Pension funds have criticised the Office of Fair Tradings September report on defined contribution, saying some of its recommendations did not go far enough.
The National Association of Pension Funds yesterday issued its consultation response to the OFT. It warned that the watchdog's short- and medium- term recommendations on governance and charges could fail to deliver the right outcome for savers.
In particular, the NAPF said placing governance committees at provider level could lead to conflicts of interest, while a ban on active member discounts could penalise consumers whose employers had chosen to pay part of the charges for existing employees.
NAPF's chief executive Joanne Segars said that, although she was agreed with much of the report, the success of the watchdog's short- and medium-term recommendations would depend on how they were implemented by the government and the industry.
'There are several barriers that need to be overcome before we can achieve the right outcomes - especially around governance.'
She said it was essential that the government and regulators bring in policies that ensure sustainable and good DC pension provision in the long term.

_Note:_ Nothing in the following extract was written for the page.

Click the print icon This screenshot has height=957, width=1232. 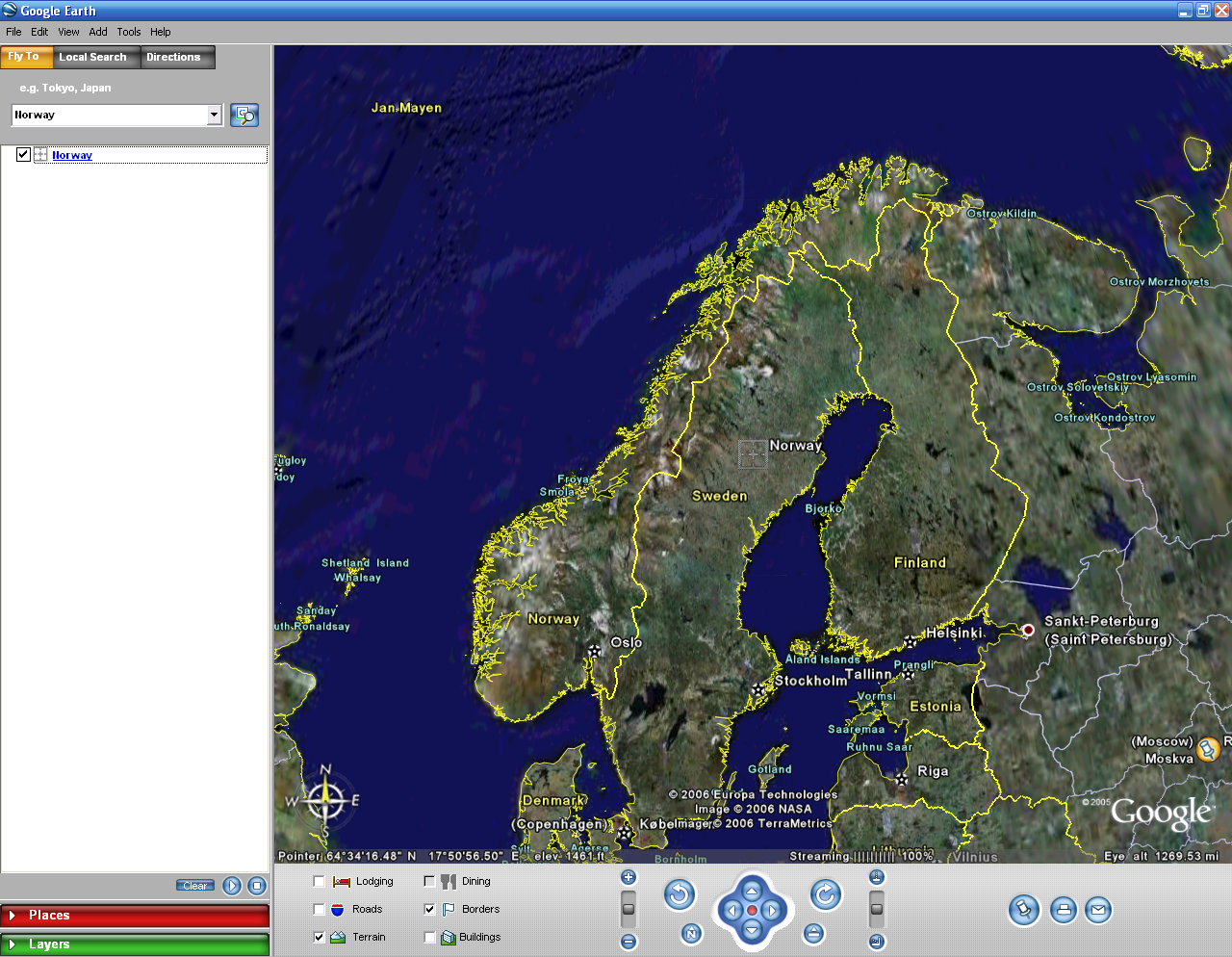(1063, 910)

'Acting quickly will ensure that pension savers, especially those who will be saving into a pension for the first time through automatic enrolment, benefit from these improvements from the outset.'
Segars added: 'The NAPF believes that governance, transparency of charges, value for money and economies of scale are critical to delivering good workplace DC pensions, so we urge the OFT to continue to monitor progress in the DC landscape.'
The OFT's market study, published on September 19, criticised the current DC pensions as complex and often poor value.